Despite the ability for overall clinical reasoning demonstrated above, AI also came up with some real clangers. For example:
- Case diagnosis: diverticulitis. GPT-4 response: “An ectopic pregnancy is extremely unlikely given her age but should not be entirely dismissed without further investigation.” Reason this response is incorrect: the patient is a 71-year-old woman. Physicians would not perform a pregnancy test in this situation.
- Case diagnosis: diverticulitis. GPT-4 response: “Given her recent travel to Texas, a gastrointestinal infection might be considered, though the localised nature of her pain and the lack of diarrhea make it less likely.” Reason this response is incorrect: while traveller’s diarrhea is common, travel to the state of Texas is not generally considered a risk factor.
- Case diagnosis: Gastroesophageal reflux disease. GPT-4 response: “Acute coronary syndrome: Even with the added information, this still remains high on the differential due to the age, male gender, risk factors (hypertension, hyperlipidemia, family history of heart disease), and the nature of the pain. The lack of dyspnea on exertion, paroxysmal nocturnal dyspnea, and orthopnea does decrease the likelihood slightly, but it can’t be ruled out.” Reason response is incorrect: dyspnea on exertion, paroxysmal nocturnal dyspnea, and orthopnea are all findings that are more commonly associated with heart failure rather than acute coronary syndrome.
- Case diagnosis: Heart failure exacerbation.
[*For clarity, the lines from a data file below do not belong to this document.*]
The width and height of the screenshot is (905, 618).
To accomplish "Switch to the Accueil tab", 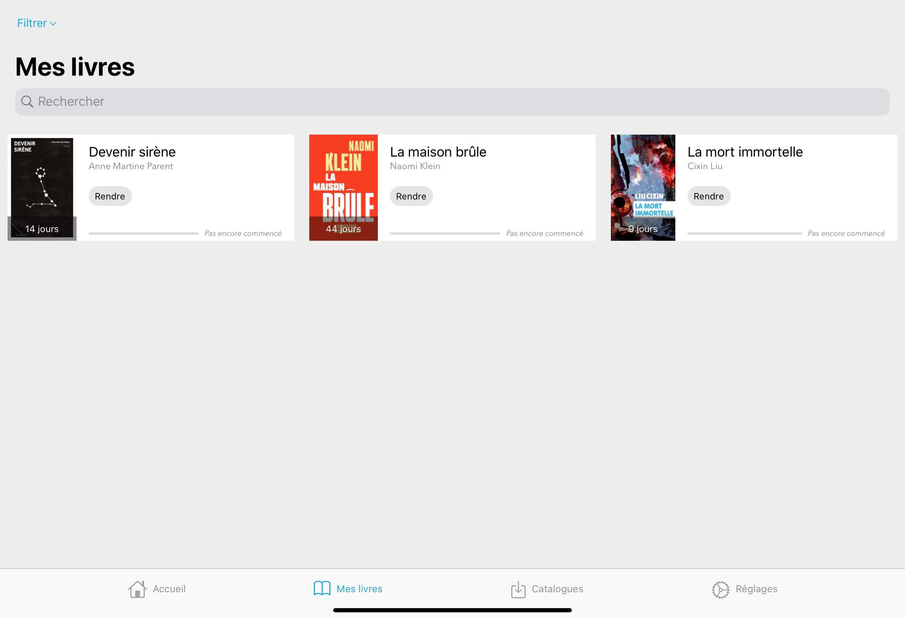I will (169, 589).
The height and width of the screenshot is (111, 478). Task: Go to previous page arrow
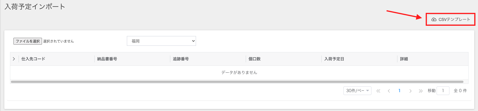pos(389,91)
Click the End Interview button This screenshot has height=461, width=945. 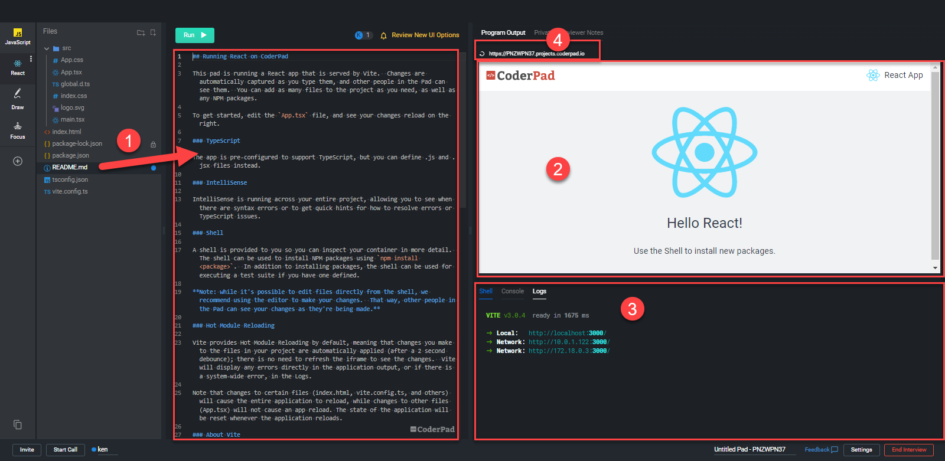tap(908, 450)
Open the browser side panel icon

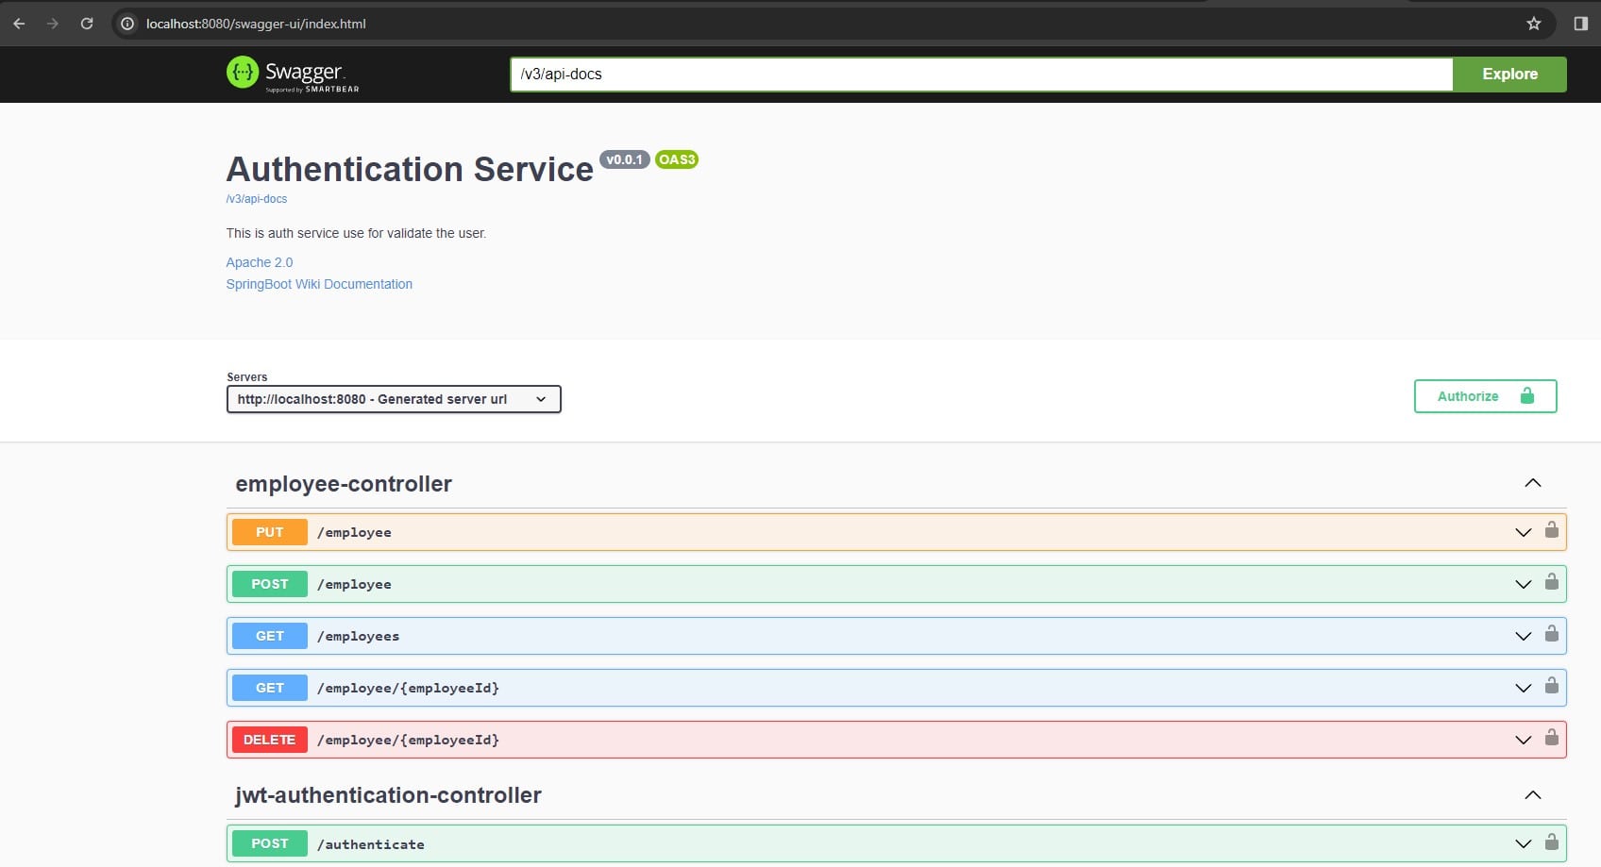click(1580, 24)
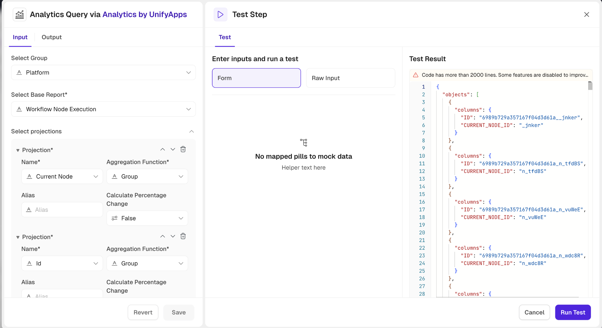Switch to the Output tab
The image size is (602, 328).
point(51,37)
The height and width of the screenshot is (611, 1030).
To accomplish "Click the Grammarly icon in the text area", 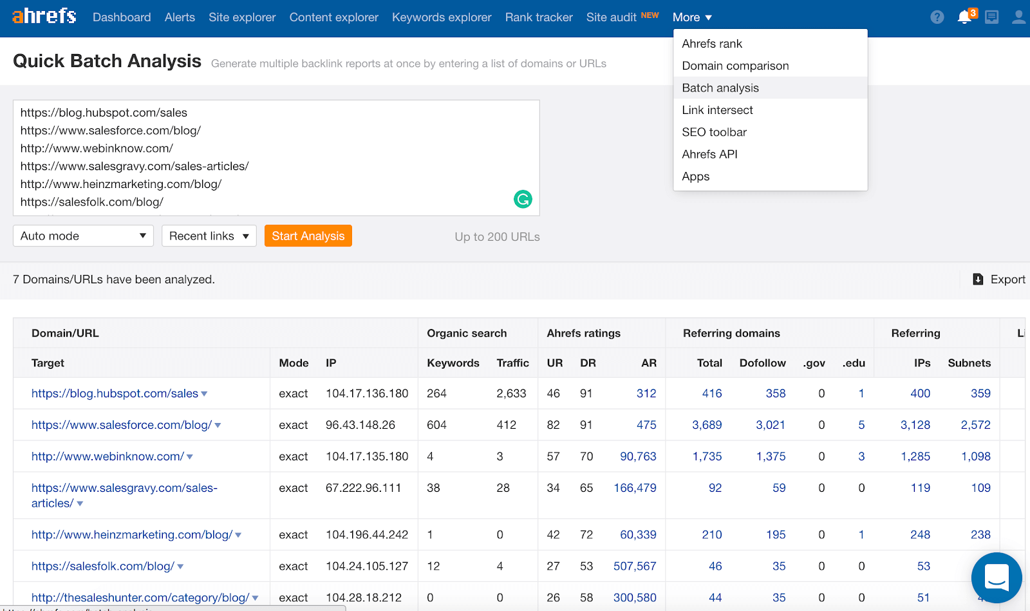I will point(523,200).
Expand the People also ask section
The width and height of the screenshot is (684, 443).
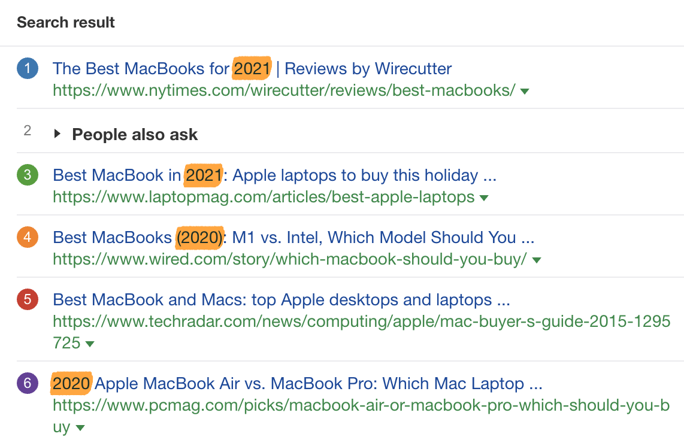(x=57, y=134)
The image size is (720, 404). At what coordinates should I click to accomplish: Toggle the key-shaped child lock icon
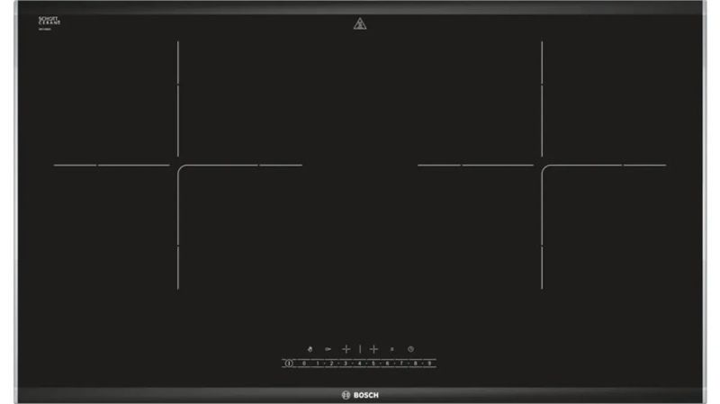point(328,347)
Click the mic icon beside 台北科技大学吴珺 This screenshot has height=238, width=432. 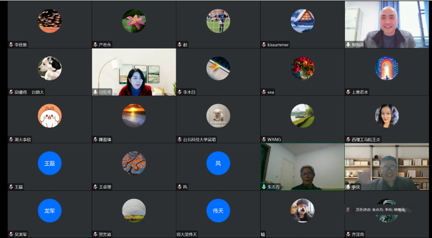tap(180, 139)
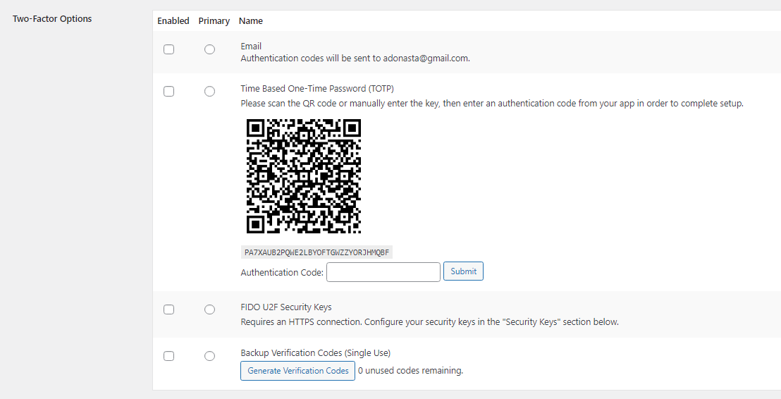Set FIDO U2F Security Keys as primary
Viewport: 781px width, 399px height.
click(209, 309)
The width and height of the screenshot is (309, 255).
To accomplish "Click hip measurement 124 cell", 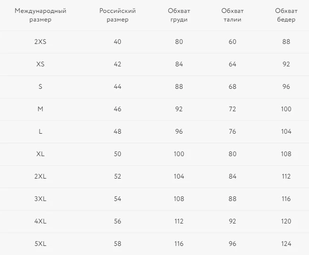I will (286, 244).
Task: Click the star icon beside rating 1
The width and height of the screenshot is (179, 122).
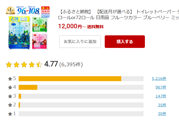Action: (x=10, y=114)
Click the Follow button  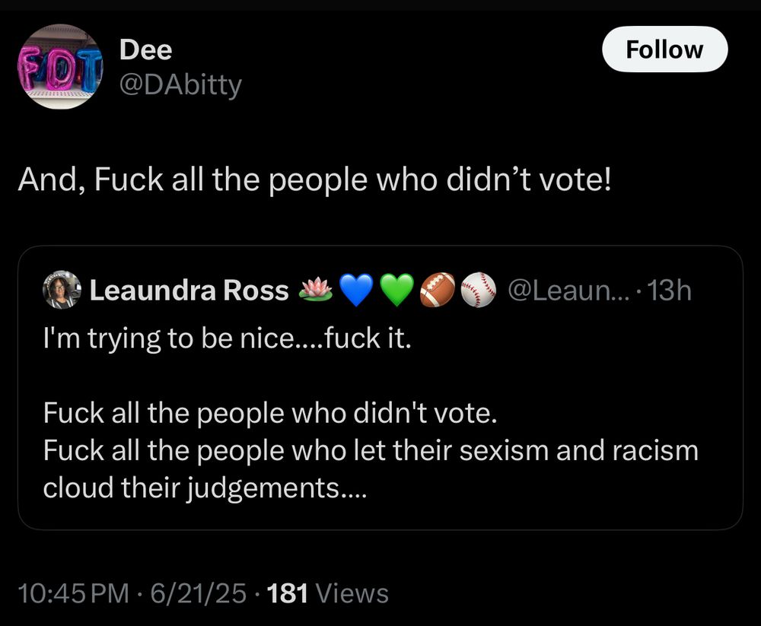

GPT-4 response: “Venous insufficiency: Given the bilateral lower extremity edema and the jugular venous distension, chronic venous insufficiency is a consideration.” Reason response is incorrect: while venous insufficiency can cause lower extremity edema, it does not generally cause distension of the jugular veins.
Everybody scored highly for clinical diagnosis. ChatGPT-4 had the same score as residents for cannot-miss diagnoses (67%) with attendees scoring 50%.
Refreshingly, all the data from this study is freely provided by the authors to anyone who wants it. That’s part of setting the example for how we need to engage with AI in the health setting, author Dr Alan Rodman, a general internist at Beth Israel Deaconess Medical Center in Boston (USA) and co-director of the Innovations in Media and Education Delivery (iMED) Initiative, told TMR.
“I’m not an AI researcher (or at least, not a computer scientist or informatician). I’m a practicing physician who researches how human physicians think,” Dr Rodman said.
“What I’m hoping to do is to encourage the highest clinical standards in AI research ― focusing on actual workflows, clinically meaningful interventions, and holding us to the standards that we do in other parts of clinical research (leading up to RCTs). In this case, as an experiment ‘Turing test’ type study, having our data open is part of that.”